16 réponses à “La crise de l’immobilier américain s’aggrave”
Merci de cette mise au point.
Je m’interroge : Les chiffres du PIB U.S. et les bénéfices en progrès de grandes entreprises américaines au 1 er trimestre 2008 peuvent-ils être sincères et véritables ? Est-il possible que l’Amérique ne soit pas déjà en récession ? GEAB-LEAP affirme qu’elle l’est depuis… un an !
Cordialement.
Je précise les chiffres ( sauf erreur de ma part ) :
PIB US 4 ème Trimestre 2007 = + 0.6 %
PIB US 1-er Trimestre 2008 = + 0,6 % , annoncé hier.

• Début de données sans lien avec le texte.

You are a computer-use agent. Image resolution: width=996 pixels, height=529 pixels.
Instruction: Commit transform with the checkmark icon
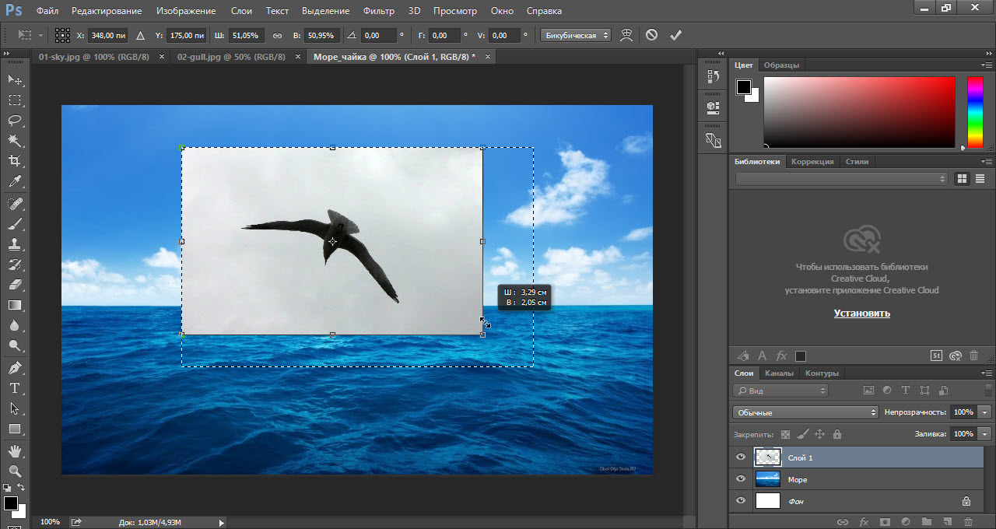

Identiques… Est-ce possible ?
Question à Paul
Vous avez écrit » la titrisation fluidifie la circulation des capitaux, c’est–à–dire la mise en contact de ceux à même de faire des avances et de ceux capables de les faire fructifier ; sous la forme où elle existe aujourd’hui, elle s’effondre cependant en période de récession du secteur ; est-ce à dire qu’il faille l’interdire ? non, il faut en repenser les termes pour en faire un facteur de stabilité ; »
Mais, fondamentalement, au vu de ces chiffres et de l’ensemble de cette crise immobilière et subprime, j’ai vraiment des doutes : car en fait, la quantité de monnaie (compte tenu du mode de création) n’a pas de réelle limite et ceux qui sont capables de faire fructifier l’économie réelle ne devraient pas en manquer… quand à ceux qui ne font que faire « fructifier » la spéculation financière (ce que je me refuse à appeler « économie »), en avons-nous réellement besoin ?
Ma conclusion – en attendant vos éventuels arguments, Paul – est même que la titrisation devrait être totalement interdite si elle consiste à établir des ponts entre la « zone spéculative » et la zone de « l’économie réelle », comme elle le fait actuellement. Que les fournisseurs de crédits « pourris » supportent eux-mêmes les conséquences de leur rapacité sans chercher à « diluer » leurs pertes…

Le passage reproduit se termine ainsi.